Early last year, I discovered that Abu Zubaidah, the first high-value detainee who was held in top-secret CIA black site prisons and brutally tortured, has a younger brother who lives in the United States.
Research I was conducting on the accused terrorist led me to a three-year-old comment posted on Guantanamo reporter Andy Worthington’s blog about Abu Zubaidah, the alleged terrorist, left by someone who identified himself as Hesham Abu Zubaidah.
“Yes that is my brother and I live in Oregon,” the commenter said. “Do you think I should have been locked away for 2 years with no charges for a [sic] act of a sibling? I am the younger brother of [Abu Zubaidah] and I live in the USA. Tell me what you think.”
Wow! This is a big deal, I thought. What’s Hesham’s story? Why haven’t we heard from him before? And what could he tell me about his brother, the alleged terrorist?

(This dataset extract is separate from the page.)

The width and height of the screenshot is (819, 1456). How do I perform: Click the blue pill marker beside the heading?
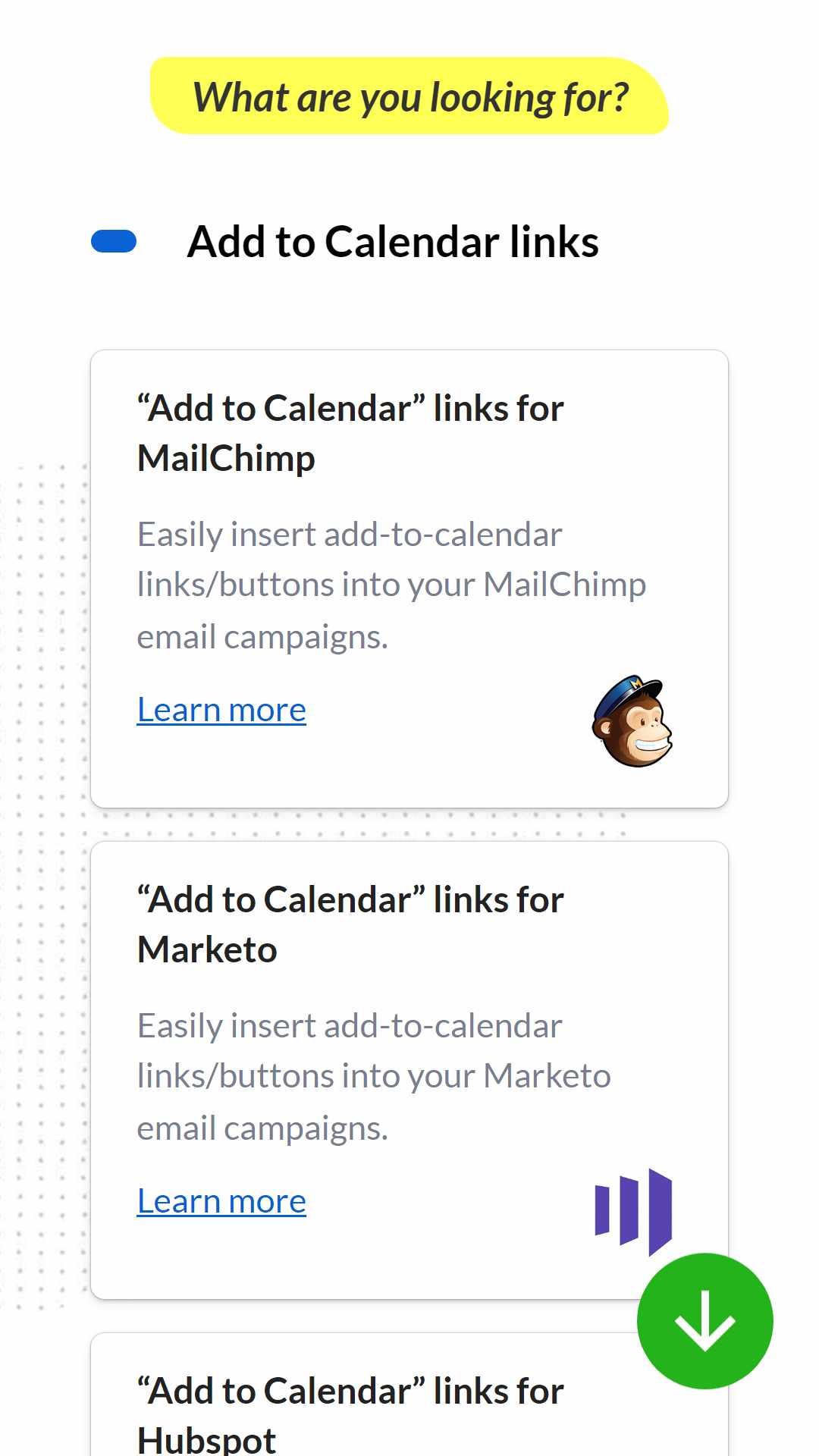[x=114, y=241]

I tracked Hesham down to Florida. He had a fascinating tale to tell, which I have spent the past 14 months fleshing out. The result is a 15,000-word investigative report published on Truthout today about Hesham’s pursuit of the American dream and the high price he paid because he says he shares a surname with an older brother who is an infamous alleged terrorist.
In addition to the disturbing revelations about the government’s treatment of Hesham over the past decade, my report also contains the first new details about Hesham’s brother, who is referred to in my investigative report by the nickname his father gave him,”Hani.” In April 2000, Hani made three telephone calls to the United States when he was supposedly under surveillance. Former Sen. Bob Graham, who co-chaired the joint Congressional inquiry into the 9/11 attacks, told me the calls should have been shared with his panel and the so-called independent panel set up to investigate the attacks but wasn’t.

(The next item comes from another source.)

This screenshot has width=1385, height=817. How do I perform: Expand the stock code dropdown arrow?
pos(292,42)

Moreover, Hesham revealed to me that, back in October 2010, he was subpoenaed to appear before a federal grand jury in Richmond, Virginia, to confirm that his brother was the person in a videotape speaking about jihad and 9/11, which was later used in the war crimes tribunal of a Guantanamo detainee.
Hesham was also recruited by the FBI as a confidential informant. For nearly three years, Hesham was tasked with spying on congregants at Sunni and Shia mosques in Portland, Oregon, and was told by his FBI handler to pay close attention to an imam at the Masjed As-Saber mosque named Sheikh Mohamed Abdirahman Kariye, a native of Somalia, who the FBI has been trying to link to al-Qaeda and Osama bin Laden for at least a decade. Hesham said he agreed to work as an informant because his FBI handler led him to believe the bureau would help him obtain US citizenship.
My investigation turned into a yearlong project, largely due to the fact that I had filed numerous Freedom of Information Act (FOIA) requests for records on Hesham with several government agencies and waited many months for responses. It was the FBI’s response to my FOIA on Hesham that led me to believe his story was bigger than I had originally thought it to be.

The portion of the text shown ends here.